The general advertisement is that the Auto ML is designed for "business analysts to build machine learning models". However, in some situations there could be realistic problems, unless someone is having a data science background.
- Use the Power BI sample projects (Supplier Quality Analysis Sample)
- Extend the metrics query by creating a HasDefect column, which we would like to have as a label for future prediction. In my case: = Table.AddColumn(#"Added Custom", "HasDefect", each if [Defect Type ID]<=1 then 0 else 1)
- Create a data flow and entity based on the Metrics query
- Proceed to creating an ML model and follow the wizard
- For historical outcome field select "HasDefect"
- When you go to "Customize inputs" step you will get something like:
- Now the problem is that HasDefect is very closely correlated to the column DefectType and a user without a datascience background will "successfully" train a model with 100% accuracy
- Here is what a simple Python visual with Pearson correlation shows: there is an evident correlation between the 2nd and 4th columns.
- Below is the code to generate this. However, as you may see, I tried to address the "Defect" string column by encoding it to integer, so that it could take part in the correlation, as the defect text is 1-to-1 match with the defect ID, which determines the defect type, which is related with the label "Has defect". However, I did not manage to make it identify this correlation, due to the shuffled order.

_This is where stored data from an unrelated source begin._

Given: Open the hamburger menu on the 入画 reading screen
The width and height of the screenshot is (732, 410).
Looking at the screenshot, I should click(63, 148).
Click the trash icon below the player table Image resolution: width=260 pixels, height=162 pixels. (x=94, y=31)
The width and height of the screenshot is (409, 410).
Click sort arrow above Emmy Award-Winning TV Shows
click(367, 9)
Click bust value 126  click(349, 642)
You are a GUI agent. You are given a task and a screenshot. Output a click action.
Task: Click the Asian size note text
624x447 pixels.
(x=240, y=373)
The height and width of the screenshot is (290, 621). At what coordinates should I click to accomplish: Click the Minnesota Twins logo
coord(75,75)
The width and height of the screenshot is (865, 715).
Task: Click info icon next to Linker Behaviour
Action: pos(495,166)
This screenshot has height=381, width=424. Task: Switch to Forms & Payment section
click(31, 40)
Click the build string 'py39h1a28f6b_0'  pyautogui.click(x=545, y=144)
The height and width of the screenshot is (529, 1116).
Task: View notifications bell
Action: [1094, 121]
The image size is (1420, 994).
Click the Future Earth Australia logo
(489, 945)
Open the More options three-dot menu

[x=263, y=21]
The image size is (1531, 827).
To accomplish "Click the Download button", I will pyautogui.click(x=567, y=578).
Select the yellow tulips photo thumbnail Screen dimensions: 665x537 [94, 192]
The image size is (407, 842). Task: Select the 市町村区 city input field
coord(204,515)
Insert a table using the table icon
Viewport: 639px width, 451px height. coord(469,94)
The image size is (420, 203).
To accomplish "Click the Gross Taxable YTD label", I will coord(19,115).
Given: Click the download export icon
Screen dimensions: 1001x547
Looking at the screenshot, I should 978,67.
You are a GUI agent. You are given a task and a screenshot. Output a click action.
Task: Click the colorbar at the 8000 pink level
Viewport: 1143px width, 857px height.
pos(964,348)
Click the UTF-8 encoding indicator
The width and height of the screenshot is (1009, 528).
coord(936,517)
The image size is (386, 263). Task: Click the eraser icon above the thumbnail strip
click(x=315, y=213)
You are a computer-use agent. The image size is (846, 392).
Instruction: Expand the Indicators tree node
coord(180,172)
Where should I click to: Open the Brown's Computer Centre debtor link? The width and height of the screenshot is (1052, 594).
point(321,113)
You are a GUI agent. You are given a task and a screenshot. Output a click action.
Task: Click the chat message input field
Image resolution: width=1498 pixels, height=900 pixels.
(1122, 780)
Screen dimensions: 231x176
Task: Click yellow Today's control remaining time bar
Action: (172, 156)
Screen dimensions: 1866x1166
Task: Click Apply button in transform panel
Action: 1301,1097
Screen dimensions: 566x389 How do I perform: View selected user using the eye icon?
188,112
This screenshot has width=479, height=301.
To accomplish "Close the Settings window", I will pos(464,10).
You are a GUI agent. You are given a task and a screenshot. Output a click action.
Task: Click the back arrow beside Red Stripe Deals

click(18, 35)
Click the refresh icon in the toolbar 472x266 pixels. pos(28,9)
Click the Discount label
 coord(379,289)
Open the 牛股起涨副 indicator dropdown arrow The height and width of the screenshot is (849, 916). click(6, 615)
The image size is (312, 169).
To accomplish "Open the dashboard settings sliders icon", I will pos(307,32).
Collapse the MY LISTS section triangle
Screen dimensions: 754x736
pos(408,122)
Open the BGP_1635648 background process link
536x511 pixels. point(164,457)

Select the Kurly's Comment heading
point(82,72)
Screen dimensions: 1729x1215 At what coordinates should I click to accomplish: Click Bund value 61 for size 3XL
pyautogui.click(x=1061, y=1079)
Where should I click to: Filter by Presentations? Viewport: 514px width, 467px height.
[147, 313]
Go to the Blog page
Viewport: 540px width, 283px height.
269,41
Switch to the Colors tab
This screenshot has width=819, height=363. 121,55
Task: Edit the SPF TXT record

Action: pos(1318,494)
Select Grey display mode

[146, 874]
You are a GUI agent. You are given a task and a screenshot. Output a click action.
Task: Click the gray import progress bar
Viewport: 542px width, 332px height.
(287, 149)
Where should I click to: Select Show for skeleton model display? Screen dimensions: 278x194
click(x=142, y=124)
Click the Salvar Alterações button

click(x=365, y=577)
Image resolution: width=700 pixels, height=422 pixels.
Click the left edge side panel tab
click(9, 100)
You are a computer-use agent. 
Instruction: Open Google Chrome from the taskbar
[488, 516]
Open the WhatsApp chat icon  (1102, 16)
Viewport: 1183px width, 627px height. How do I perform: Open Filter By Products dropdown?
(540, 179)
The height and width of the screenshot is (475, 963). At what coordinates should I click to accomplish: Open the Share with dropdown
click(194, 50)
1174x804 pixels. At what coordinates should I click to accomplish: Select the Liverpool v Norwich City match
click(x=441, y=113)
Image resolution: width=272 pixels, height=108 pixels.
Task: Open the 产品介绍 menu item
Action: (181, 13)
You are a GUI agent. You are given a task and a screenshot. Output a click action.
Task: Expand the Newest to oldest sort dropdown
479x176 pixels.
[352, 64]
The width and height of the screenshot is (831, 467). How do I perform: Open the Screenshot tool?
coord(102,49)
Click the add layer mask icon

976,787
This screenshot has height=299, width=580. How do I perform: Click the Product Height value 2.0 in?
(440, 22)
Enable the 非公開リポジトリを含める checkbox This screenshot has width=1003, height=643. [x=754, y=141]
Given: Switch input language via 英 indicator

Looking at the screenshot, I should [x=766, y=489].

- from sklearn import preprocessing
le = preprocessing.LabelEncoder()
le.fit(dataset['Defect'])
dataset['Defect'] = le.transform(dataset['Defect'])
# Paste or type your script code here:
import matplotlib.pyplot as pyplot
corr = dataset.corr('pearson')
My suggestion is: Please run a correlation algorithm (or improve the existing), so that features that are correlated with the label are not suggested. Otherwise, "business analysts" will create models that are not useful and this would degrade the value of the excellent job done here.